**Directions for this task**
Rewrite the entries from the line with "Click the 选择房间 button" to the line with "I will point(272,353).", both included, keeping the requests and shifting every coordinate in the answers up by 39.

**Information supplied**

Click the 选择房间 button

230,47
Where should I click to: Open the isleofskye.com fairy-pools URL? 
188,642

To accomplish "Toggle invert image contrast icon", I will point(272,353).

---

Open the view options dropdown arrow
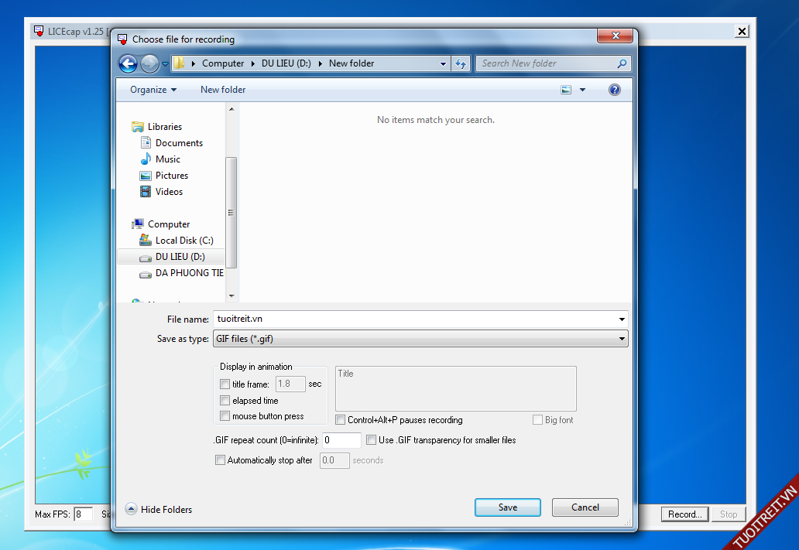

---

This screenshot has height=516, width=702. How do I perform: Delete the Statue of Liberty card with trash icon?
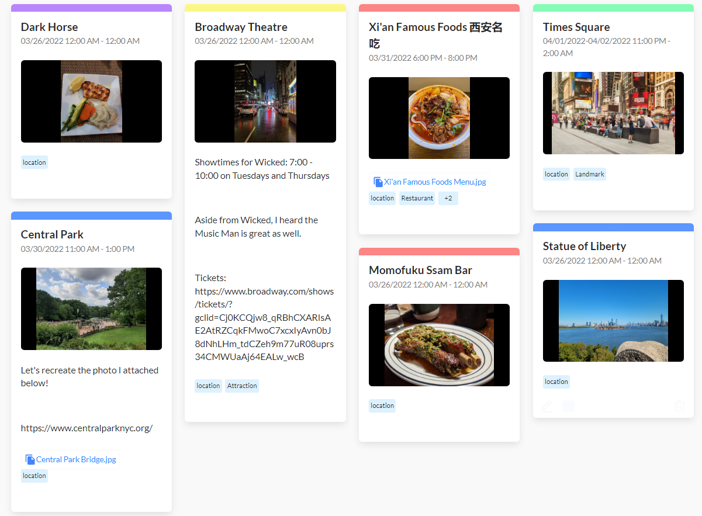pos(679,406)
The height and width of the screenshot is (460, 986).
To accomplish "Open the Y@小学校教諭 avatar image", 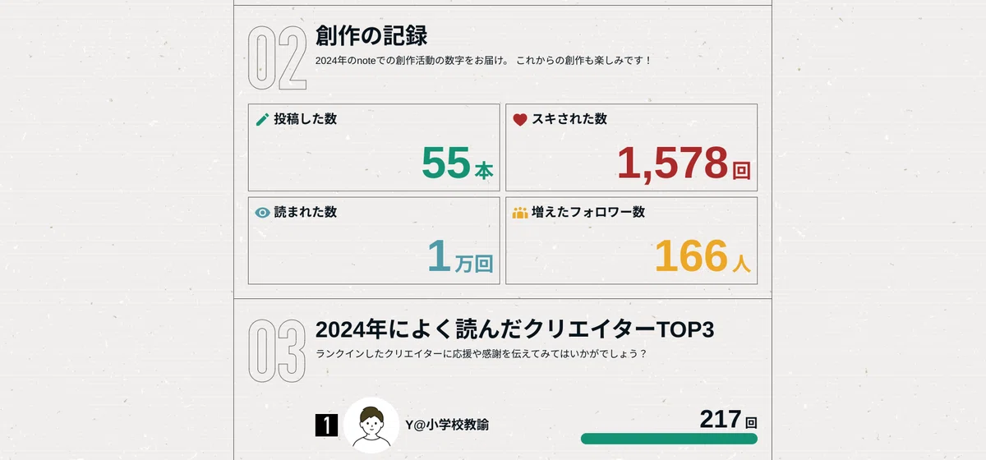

**Exercise answer**
Click the 选择房间 button

269,86
Where should I click to: Open the isleofskye.com fairy-pools URL? 
227,681

To accomplish "Toggle invert image contrast icon", I will point(311,392).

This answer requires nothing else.